Again I encompass you with this life; again I stretch out the hands of my spirit in greeting to all who have known me; again I say that which I believed I know, that which I testified to is now mine; that which I bore evidence of through human intellect and brain, and such power as was given me, I now bear evidence of in the over sweeping and overwhelming power of spiritual existence. Through whatever brain I may best speak, in whatever form I may best manifest, I will come and speak to those on earth, to those whom I love; there is no need of the added voice; I must speak to their hearts in any way; they must hear my voice audibly in their souls; they must make room for me in their lives; for I should cry aloud and make them hear though they were in the midst of the thunders of Niagara. To the world there shall be a voice; not one, but many; not feeble and faint, as of one man crying in the wilderness, but the voice of multitudes, millions upon millions of souls speaking audibly by the gateway of life, and speaking to the hearts of humanity.
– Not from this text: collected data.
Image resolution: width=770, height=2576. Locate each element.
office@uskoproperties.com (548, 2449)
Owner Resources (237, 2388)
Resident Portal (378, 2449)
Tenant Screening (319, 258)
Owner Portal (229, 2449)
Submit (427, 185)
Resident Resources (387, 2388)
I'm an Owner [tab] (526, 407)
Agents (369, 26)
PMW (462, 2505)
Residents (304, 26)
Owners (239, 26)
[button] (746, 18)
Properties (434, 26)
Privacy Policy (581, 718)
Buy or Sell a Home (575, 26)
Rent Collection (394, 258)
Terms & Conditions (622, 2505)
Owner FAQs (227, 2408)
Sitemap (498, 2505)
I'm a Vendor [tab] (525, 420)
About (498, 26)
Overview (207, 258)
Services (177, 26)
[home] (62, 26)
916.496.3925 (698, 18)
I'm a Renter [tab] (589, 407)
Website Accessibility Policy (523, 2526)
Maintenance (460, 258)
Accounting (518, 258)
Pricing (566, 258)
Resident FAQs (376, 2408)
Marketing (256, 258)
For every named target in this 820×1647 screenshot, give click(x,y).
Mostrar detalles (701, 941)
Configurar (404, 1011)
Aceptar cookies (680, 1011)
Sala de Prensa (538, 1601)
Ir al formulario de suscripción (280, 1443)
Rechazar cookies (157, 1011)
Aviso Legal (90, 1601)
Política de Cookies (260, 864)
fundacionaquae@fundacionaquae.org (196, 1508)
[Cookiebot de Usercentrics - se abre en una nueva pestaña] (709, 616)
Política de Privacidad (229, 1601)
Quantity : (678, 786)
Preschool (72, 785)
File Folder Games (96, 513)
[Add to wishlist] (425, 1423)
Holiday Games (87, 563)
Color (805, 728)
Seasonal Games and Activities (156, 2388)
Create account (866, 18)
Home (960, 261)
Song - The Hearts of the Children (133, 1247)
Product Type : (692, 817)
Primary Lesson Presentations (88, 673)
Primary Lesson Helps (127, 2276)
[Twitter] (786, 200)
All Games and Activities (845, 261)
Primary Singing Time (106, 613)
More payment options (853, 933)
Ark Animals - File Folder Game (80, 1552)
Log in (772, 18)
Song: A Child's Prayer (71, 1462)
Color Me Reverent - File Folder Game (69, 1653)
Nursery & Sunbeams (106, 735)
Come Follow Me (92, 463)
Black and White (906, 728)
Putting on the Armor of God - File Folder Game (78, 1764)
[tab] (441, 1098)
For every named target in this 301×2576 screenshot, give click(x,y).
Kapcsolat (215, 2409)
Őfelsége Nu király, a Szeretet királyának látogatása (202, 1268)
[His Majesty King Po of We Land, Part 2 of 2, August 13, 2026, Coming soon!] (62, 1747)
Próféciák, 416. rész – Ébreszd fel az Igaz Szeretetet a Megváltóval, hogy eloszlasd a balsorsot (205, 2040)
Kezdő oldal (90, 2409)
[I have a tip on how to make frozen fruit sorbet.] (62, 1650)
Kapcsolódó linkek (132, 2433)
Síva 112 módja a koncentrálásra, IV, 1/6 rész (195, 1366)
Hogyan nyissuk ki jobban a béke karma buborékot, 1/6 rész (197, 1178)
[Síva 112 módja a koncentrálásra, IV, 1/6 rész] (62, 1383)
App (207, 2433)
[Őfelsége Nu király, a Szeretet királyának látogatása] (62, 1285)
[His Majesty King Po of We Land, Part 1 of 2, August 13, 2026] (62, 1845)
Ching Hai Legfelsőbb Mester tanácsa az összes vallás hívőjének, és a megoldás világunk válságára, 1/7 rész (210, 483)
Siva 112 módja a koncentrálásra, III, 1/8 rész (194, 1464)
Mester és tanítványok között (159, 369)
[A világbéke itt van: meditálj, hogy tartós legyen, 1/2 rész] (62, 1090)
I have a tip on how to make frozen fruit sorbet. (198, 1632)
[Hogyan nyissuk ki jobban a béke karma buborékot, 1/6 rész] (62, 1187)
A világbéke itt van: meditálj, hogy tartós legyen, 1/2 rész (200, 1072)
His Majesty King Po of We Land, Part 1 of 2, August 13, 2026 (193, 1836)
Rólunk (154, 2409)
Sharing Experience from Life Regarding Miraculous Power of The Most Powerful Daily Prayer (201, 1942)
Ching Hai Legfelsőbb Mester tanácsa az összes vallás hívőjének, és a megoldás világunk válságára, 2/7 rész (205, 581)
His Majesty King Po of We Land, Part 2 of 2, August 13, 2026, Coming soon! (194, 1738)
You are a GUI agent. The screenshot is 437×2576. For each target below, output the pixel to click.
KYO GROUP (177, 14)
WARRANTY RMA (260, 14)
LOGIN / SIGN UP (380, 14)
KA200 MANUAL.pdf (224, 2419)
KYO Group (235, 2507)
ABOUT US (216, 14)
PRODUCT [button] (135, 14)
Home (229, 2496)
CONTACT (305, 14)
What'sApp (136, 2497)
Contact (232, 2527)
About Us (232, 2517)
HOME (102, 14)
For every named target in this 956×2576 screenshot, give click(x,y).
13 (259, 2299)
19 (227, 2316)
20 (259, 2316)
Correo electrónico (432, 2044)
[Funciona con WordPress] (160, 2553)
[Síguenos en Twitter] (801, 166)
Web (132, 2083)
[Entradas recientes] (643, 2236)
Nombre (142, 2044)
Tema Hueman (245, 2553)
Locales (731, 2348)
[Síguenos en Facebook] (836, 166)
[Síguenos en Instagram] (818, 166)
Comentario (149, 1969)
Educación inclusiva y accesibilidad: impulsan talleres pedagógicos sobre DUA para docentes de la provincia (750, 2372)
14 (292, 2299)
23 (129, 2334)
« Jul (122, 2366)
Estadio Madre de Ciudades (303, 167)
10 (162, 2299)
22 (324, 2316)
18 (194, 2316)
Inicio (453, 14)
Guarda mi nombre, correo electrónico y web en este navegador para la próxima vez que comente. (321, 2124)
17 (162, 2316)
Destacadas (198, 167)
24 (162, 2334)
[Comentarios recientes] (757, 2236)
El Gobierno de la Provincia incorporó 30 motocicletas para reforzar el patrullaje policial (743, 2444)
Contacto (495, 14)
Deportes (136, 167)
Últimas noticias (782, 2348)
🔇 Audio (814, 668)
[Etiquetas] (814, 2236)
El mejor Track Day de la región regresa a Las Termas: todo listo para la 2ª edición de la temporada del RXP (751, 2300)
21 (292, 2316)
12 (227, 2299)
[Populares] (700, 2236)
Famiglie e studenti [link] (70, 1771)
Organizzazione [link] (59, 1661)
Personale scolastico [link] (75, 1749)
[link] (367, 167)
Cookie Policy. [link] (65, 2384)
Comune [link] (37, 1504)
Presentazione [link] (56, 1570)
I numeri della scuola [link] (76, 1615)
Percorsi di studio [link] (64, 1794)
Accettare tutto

You will hear them, they cry father; you will hear them, they cry mother, husband, wife, and child, and you pause in your daily career and wonder what voice resembles one long silent in death. I tell you they will crowd upon you until you must hear. They will speak to you until you cease to put them afar off: they will look into your eye from the spiritual world until you see that they live and recognise them; they will people your streets; they will image themselves in every form that is possible; they will manifest by signs and tokens to the senses; they will grapple with your understanding; they will make you aware of the philosophies of being; they will solve to you the mighty mysteries that you have put far from you and will not listen to; they will have you know that life, not death, is the destiny of man, and that the sweet thing you have named death is no longer noxious, dark and terrible, but the beauty of all existence, the crown of all being, the freedom of all slavery, the triumph of all vanquishment, the gateway beyond the walls of human limitations in which you live, leading to the celestial and eternal city where all are free in the light of their wisdom and love.

Oh, voiceless yet audible sounds! Oh, millions of souls that come thronging out of space! Ye speak with a sound more mighty than the surging of the sea, more vocal than the voice of the thunder of Niagara, more potent than the sweeping winds over myriads of forests, more divine than the rushing melodies of the many mighty masters attuning their harps in sublime oratorios of existence. Death and life are one, and these voices are the voices of your loved ones.

I was known upon earth as Epes Sargent.